La question de savoir si une conclusion qu'un revendicateur du statut de réfugié n'est pas un témoin crédible entraîne l'application du paragraphe 69.1(9.1) dépend d'une évaluation de tous les témoignages et documents produits en preuve. S'il n'y a aucun élément de preuve crédible ou digne de foi sur lequel chacun des membres de la Commission aurait pu se fonder pour reconnaître le statut de réfugié au revendicateur, une conclusion que ce dernier n'était pas un témoin crédible justifiera la conclusion d'absence de minimum de fondement.


[32]            Selon moi, l'avis de la Cour d'appel sur la portée d'une décision qui conclut à l'absence d'un minimum de fondement, ainsi que son arrêt à propos des cas où la SSR pourrait arriver à une telle conclusion, militent contre la rédaction de motifs distincts au soutien d'une décision où la SSR conclut à l'absence d'un minimum de fondement. Les conséquences d'une telle décision sont importantes, mais elles sont circonscrites par des sauvegardes procédurales et juridiques contre l'expulsion vers un endroit où il y a véritablement un risque de traitements inhumains. Lorsque les commissaires de la SSR évaluent l'ensemble de la preuve dans une affaire donnée, notamment les témoignages et les documents, les motifs qu'elle aura de conclure que la revendication n'est pas appuyée par une preuve digne de foi indiqueront nécessairement pourquoi elle conclut à l'absence d'un minimum de fondement. Par conséquent, je suis d'avis que l'application du critère énoncé par la Cour d'appel à propos des cas où la SSR peut disposer d'une revendication en concluant à l'absence d'un minimum de fondement dispensera la SSR d'exposer des motifs distincts justifiant une telle conclusion.

[33]            Finalement, les deux moyens soulevés par les demandeurs sont irrecevables et leur demande sera donc rejetée. Si les parties souhaitent qu'une question soit certifiée, elles devront la présenter au greffe dans un délai de 10 jours après la date des présents motifs. Une ordonnance rejetant la demande sera rendue à la fin de cette période.
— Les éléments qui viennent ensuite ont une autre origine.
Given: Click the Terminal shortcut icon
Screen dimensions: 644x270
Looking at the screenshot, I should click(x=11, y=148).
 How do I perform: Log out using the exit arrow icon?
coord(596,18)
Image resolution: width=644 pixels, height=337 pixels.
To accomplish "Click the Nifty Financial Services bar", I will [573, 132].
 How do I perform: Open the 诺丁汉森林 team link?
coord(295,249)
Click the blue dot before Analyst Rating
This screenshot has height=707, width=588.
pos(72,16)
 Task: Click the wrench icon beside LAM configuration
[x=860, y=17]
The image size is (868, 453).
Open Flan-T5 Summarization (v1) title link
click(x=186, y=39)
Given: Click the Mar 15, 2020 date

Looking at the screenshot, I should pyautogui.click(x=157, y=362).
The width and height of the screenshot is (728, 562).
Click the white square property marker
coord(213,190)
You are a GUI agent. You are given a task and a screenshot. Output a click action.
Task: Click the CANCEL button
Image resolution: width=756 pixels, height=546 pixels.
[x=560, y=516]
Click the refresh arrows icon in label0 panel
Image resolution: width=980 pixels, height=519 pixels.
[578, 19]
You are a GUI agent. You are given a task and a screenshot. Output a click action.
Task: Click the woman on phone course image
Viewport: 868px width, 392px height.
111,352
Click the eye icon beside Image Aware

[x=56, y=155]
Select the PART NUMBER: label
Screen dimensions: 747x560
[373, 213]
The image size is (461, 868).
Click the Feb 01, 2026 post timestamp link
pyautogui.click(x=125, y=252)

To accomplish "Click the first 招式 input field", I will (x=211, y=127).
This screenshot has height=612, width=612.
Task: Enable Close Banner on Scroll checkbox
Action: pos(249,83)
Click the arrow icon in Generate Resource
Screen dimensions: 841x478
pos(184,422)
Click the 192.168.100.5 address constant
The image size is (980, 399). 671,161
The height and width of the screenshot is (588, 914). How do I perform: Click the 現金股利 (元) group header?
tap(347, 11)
                                                                                                              « J.D. Denis Pelletier »           

                                                                                                                                         Juge                          

Traduction certifiée conforme

Suzanne M. Gauthier, trad. a., LL.L.


                                           COUR FÉDÉRALE DU CANADA

                                      SECTION DE PREMIÈRE INSTANCE

                                        AVOCATS INSCRITS AU DOSSIER

No DU GREFFE :                        IMM-4509-00

INTITULÉ :                                Yogaratnam Kanvathipillai et Boongothai Yogaratnam

                                                     c. Le Ministre de la Citoyenneté et de l'Immigration

LIEU DE L'AUDIENCE :                Montréal (Québec)

DATE DE L'AUDIENCE :               le 12 juin 2001

MOTIFS DE L'ORDONNANCE DE : Monsieur le juge Pelletier

DATE DES MOTIFS :                      le 16 août 2002

COMPARUTIONS :

M. Joyce Yedid                                                                   POUR LES DEMANDEURS

Me Martine Valois                                                              POUR LE DÉFENDEUR

AVOCATS INSCRITS AU DOSSIER :                                                                              

M. Joyce Yedid                                                                   POUR LES DEMANDEURS

Montréal (Québec)

M. Morris Rosenberg                                                          POUR LE DÉFENDEUR

Sous-procureur général du Canada



[1] Le juge McGillis s'est exprimé ainsi sur cette procédure dans l'affaire Jmakina c. Canada, [1999] A.C.F. no 1680, au paragraphe 29 :

Les revendications du statut de réfugié à répétition portent gravement ombrage à notre régime d'immigration, imposent un fardeau inutile aux contribuables canadiens, retardent l'audition des revendications fondées et constituent un abus scandaleux de nos frontières.